## [Activités]
1. D'après le texte sur les réfugiés ukrainiens à Ivry, combien de réfugiés ukrainiens étaient accueillis sur la commune fin mars ?
2. Rédigez la suite du texte sur les réfugiés ukrainiens à Ivry, en reprenant après sa dernière phrase.

Une grande lassitude teintée de tristesse se lit sur le courageux visage de Valeria Kirian. L’expression de ceux qui ont effectué un interminable voyage pour échapper à un immense danger. Après deux nuits d’intenses bombardements à Kharkiv les 2 et 3 mars, cette veuve* de 27 ans, mère d’un petit Constantin de 4 ans, a fui. « J’ai pris tous les trains possibles pour arriver en France, raconte-t-elle. Nous avons traversé Kiev les lumières éteintes pour que les avions russes ne nous prennent pas pour cible. Dans des compartiments pour quatre, nous étions entre douze et quinze personnes ! »

Ce 24 mars, nous rencontrons la jeune femme et son enfant dans l’un des trois hôtels d’Ivry transformé en centre d’hébergement d’urgence par l’État. Deux d’entre eux sont gérés par le Centre d’action sociale protestant (Casp) et le troisième par le Groupe SOS. Au total, fin mars, environ 150 réfugiés ukrainiens étaient accueillis sur la commune dans le cadre du dispositif étatique. Les hommes de 18 à 60 ans étant mobilisés dans l’armée ukrainienne, les déplacés sont des familles, des mères isolées, des hommes seuls non ukrainiens (étudiant ou travailleur) ou des couples mixtes comme Iryna Skidan, 31 ans, et son compagnon algérien Lamine Sadour, 29 ans.

« Nous habitions la capitale Kiev, nous avons été réveillés par les bombardements du 24 février, premier jour de la guerre. C’était effroyable », confie à voix basse Iryna, professeure d’anglais. « Nous pensions que le conflit se règlerait par la diplomatie ou des sanctions économiques », précise Lamine, étudiant et chauffeur de taxi. Deux jours plus tard, les pilonnages ne s’arrêtant pas, ils décident de fuir en voiture : « Nous avons mis cinq jours à traverser la frontière polonaise tellement il y avait de voitures ! »

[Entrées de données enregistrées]
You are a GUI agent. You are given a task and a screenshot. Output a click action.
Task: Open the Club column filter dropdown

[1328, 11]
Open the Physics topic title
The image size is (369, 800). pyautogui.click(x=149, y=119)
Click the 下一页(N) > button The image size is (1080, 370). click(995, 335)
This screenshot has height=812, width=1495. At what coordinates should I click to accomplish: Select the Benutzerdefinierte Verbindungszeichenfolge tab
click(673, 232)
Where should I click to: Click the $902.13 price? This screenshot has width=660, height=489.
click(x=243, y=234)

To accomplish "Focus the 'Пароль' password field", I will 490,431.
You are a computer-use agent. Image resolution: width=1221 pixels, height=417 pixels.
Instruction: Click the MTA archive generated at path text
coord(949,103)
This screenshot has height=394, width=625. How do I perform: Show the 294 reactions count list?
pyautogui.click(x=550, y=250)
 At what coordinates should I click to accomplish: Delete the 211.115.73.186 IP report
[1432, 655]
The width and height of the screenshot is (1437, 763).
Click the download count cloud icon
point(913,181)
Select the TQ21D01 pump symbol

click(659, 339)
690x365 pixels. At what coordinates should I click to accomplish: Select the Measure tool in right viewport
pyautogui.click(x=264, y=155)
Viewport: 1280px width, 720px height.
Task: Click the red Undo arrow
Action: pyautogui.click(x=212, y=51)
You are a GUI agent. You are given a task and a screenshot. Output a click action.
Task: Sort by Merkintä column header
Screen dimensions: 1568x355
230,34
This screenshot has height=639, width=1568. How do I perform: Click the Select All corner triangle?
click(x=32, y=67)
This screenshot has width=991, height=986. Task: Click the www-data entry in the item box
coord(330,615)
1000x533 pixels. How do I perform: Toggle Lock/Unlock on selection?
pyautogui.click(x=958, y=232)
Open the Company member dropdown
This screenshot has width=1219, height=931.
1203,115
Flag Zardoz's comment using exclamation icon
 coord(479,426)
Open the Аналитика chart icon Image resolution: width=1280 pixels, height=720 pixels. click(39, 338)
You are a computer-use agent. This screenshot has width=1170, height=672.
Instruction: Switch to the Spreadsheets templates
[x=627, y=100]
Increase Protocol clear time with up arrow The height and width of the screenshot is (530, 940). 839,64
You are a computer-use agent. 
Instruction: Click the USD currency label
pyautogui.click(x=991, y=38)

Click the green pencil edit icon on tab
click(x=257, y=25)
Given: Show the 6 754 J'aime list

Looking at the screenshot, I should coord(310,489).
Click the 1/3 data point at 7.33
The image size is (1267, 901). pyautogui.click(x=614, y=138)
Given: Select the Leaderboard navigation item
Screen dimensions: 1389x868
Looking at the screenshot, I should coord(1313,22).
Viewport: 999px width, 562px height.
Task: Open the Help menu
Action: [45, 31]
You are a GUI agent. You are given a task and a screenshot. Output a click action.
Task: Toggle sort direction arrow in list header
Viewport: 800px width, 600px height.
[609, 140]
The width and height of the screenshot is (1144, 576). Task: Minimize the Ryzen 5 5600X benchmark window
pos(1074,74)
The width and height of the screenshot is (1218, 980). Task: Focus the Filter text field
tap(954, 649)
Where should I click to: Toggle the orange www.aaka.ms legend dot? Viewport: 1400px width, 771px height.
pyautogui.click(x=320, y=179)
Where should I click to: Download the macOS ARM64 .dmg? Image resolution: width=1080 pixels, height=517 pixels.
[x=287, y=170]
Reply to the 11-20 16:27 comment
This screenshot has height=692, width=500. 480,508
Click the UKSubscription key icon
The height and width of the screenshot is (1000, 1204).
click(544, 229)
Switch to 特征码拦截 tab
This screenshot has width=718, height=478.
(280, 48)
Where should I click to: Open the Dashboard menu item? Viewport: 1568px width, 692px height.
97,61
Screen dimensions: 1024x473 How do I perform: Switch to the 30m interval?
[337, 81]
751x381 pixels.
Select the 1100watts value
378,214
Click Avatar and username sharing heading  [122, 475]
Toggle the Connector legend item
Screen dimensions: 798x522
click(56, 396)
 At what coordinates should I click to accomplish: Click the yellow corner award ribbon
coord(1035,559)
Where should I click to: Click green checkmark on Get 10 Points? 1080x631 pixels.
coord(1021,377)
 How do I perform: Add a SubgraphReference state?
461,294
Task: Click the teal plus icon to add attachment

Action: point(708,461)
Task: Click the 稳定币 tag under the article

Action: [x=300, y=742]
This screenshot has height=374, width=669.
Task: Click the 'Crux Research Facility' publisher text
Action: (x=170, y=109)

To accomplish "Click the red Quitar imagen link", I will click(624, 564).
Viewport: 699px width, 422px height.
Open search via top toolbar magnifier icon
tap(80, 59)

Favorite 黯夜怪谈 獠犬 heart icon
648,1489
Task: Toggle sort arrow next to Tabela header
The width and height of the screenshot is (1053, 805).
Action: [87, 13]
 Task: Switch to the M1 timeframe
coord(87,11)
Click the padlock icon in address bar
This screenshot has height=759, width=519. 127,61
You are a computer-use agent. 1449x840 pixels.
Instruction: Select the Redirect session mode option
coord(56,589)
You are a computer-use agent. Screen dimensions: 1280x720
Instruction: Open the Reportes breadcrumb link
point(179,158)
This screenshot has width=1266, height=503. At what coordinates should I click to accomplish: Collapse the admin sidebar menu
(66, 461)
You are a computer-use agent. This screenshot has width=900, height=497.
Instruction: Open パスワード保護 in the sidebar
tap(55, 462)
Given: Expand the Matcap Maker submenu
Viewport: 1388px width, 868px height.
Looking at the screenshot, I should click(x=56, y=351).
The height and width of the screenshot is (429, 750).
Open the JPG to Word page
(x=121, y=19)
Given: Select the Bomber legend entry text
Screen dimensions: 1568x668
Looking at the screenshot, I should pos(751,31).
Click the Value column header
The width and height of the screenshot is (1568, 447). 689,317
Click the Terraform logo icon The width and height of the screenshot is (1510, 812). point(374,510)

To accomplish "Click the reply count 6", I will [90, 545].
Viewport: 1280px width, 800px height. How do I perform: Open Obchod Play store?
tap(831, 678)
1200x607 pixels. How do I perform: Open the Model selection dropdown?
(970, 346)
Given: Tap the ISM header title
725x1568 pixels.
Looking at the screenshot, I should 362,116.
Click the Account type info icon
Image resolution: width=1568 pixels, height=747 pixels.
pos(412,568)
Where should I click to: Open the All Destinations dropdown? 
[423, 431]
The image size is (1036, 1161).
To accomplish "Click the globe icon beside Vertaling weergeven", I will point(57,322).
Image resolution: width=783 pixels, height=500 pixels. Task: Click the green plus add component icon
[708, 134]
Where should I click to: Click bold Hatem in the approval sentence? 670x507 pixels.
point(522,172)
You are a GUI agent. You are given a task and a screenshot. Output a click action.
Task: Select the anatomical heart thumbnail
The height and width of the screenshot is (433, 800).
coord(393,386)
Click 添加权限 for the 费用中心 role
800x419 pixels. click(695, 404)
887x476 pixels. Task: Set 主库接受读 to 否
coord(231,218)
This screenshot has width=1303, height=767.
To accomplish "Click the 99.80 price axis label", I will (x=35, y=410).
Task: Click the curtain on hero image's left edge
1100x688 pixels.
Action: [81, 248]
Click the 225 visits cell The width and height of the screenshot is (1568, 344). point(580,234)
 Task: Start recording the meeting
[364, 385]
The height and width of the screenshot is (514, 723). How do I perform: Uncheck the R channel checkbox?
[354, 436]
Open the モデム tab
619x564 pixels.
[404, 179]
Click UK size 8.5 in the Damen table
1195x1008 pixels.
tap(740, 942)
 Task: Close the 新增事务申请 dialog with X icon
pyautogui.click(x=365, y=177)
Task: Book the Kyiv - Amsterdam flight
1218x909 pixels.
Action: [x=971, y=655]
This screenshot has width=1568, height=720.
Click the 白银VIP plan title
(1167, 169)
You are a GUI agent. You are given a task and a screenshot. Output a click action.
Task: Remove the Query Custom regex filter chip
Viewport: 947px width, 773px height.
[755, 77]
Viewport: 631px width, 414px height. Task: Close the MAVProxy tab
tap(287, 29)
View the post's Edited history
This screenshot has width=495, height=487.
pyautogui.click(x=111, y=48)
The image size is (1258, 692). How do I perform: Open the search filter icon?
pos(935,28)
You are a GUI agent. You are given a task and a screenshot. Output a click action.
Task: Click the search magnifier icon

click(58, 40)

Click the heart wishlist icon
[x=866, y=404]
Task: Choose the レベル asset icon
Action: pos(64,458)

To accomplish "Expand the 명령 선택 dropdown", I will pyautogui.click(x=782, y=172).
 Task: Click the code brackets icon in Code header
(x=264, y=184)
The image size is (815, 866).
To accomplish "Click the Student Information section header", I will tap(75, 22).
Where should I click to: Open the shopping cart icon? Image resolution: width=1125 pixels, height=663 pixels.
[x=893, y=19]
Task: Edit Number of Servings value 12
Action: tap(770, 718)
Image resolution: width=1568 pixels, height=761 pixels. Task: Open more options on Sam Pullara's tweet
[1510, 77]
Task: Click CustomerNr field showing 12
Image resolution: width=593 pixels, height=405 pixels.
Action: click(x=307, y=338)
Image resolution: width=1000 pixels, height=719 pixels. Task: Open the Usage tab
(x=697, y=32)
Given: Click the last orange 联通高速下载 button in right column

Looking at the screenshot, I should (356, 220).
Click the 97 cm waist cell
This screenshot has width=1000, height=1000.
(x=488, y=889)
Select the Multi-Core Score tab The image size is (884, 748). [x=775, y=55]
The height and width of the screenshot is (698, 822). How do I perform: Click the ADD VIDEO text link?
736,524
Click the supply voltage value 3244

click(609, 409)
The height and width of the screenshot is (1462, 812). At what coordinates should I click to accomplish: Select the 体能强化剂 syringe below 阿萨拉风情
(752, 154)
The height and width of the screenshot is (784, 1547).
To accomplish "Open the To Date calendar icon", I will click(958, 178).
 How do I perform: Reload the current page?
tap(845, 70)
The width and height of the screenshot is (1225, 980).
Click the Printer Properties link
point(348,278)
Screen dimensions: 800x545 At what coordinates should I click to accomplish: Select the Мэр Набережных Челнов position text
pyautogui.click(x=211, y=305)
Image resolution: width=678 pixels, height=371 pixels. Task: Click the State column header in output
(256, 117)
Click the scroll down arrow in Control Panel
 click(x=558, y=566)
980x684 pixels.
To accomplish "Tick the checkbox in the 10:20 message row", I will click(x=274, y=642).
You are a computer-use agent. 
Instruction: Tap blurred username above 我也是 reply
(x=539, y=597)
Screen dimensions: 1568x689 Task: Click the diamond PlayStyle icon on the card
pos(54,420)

## [Réponses]
1. Environ 150 réfugiés ukrainiens.

2.
Blessures à l’âme

Aujourd’hui, l’heure est à l’urgence humanitaire, avec un accueil transitoire en hôtel. Seuls quelques Ukrainiens sont hébergés chez des Ivryens. « L’Union européenne leur accorde la "protection temporaire" »,  explique Aurélie El Hassak-Marzorati, directrice de l’opérateur Casp. C’est un statut privilégié, jamais appliqué auparavant, qui leur permet d’accéder rapidement à un travail, un logement, des soins, la scolarisation des enfants. Nous les accompagnons pour obtenir cette protection ou établir des diagnostics santé : les blessures à l’âme sont fortes. »

Les réfugiés qui choisissent la France, le font parce qu’ils y ont des attaches, même lointaines comme Valeria dont le mari était français, ou parce qu’ils maîtrisent la langue comme Lamine. Mais il faut du temps pour reconstruire un projet de vie, se délester des traumatismes de la guerre, avec l’espoir de retourner en Ukraine rejoindre ses proches restés près des zones de combat.

« Nous ne savons pas ce que nous allons devenir. Ma famille est à Marioupol, ville très détruite. », déplore Iryna. L’avenir est tout aussi incertain pour Valeria : « Je suis soulagée d’être ici mais inquiète par les nouvelles que mes parents me donnent deux fois par jour par téléphone : des civils ont encore été tués ce matin. C’est déstabilisant de voir un pays voisin comme la Russie nous attaquer. Nous ressentions de la loyauté à leur égard. J’avais un grand-père russe ! J’ai expliqué à mon fils qu’un vilain monsieur nous avait attaqués. Parfois, il fait des cauchemars, voit des fantômes. » Des frayeurs que beaucoup partagent avec cet enfant.

Catherine Mercadier

*Son mari est décédé avant la guerre.

Ivry solidaire !
« Ce sont les dons des Ivryens, l’élan de solidarité est fort ! »,se félicite Bertrand Quinet, adjoint au maire en charge des politiques solidaires, ce 22 mars, tandis qu’un semi-remorque récupère les 321 colis de vêtements, denrées non-périssables, produits d’hygiène ou jouets (voir le diaporama). Les associations locales ont également contribué : l’Arils (retraités), La Pagaille, l’USI Handball, Tamil Traditionnel, Partage et vie, ou le collège Romain Rolland.

Après un rassemblement le 25 février où le maire Philippe Bouyssou condamnait l’invasion de l’Ukraine, la Ville a organisé une collecte du 10 au 12 mars, en lien avec le Territoire Grand-Orly Seine Bièvre auquel Ivry est rattaché. Afin de limiter les coûts de transport, les collectes, qui ont aussi eu lieu dans d’autres communes, sont toutes convoyées début avril par l’opérateur Alteralia. Destination : les camps de réfugiés ukrainiens au nord de la Roumanie.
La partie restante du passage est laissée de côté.